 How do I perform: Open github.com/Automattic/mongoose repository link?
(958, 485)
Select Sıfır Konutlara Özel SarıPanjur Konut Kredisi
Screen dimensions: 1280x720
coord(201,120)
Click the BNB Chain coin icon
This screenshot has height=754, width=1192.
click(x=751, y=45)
::::
What to work on: Type out the entries exactly as they appear above.

Result for this task:
 How do I perform: Open github.com/Automattic/mongoose repository link?
(958, 485)
Select Sıfır Konutlara Özel SarıPanjur Konut Kredisi
Screen dimensions: 1280x720
coord(201,120)
Click the BNB Chain coin icon
This screenshot has height=754, width=1192.
click(x=751, y=45)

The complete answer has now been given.